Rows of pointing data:
^^^^^^^^^^^^^^^^

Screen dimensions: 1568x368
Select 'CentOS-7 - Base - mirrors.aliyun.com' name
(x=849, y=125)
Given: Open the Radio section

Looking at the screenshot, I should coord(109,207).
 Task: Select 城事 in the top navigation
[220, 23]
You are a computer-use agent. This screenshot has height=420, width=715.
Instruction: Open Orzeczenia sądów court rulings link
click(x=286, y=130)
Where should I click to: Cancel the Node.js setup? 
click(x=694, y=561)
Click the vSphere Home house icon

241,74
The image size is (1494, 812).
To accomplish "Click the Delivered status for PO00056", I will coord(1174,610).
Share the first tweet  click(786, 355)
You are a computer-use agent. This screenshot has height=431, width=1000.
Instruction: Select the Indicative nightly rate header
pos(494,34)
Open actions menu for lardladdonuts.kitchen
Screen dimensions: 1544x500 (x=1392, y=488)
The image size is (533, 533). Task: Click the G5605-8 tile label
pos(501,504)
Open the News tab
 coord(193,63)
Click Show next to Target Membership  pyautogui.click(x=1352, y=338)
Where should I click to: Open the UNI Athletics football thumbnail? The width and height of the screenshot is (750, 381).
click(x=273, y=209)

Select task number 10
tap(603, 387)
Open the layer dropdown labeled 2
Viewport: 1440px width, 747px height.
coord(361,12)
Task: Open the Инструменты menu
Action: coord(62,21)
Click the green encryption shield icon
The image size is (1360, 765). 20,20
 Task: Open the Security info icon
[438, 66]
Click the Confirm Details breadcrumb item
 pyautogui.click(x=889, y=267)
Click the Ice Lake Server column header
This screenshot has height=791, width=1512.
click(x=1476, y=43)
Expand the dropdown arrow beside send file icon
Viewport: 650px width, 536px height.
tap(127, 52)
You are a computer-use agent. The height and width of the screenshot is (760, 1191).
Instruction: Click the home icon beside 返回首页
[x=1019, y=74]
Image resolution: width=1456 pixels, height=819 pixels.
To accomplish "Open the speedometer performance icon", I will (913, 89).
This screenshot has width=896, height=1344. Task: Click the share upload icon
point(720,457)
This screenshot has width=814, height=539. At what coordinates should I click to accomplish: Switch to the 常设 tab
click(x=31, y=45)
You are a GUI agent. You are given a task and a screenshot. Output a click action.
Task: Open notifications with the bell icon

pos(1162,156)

^^^^^^^^^^^^^^^^

◆ **CHALLENGE**:
Arrange the items from the line containing "You are a GUI" through the end of the items as a two-column CSV with the columns input and output. Give one row per item, with each value in a single quoted field and its line breaks replaced by spaces.

◆ **WORKED ANSWER**:
input,output
"You are a GUI agent. You are given a task and a screenshot. Output a click action. Task: Open notifications with the bell icon","pos(1162,156)"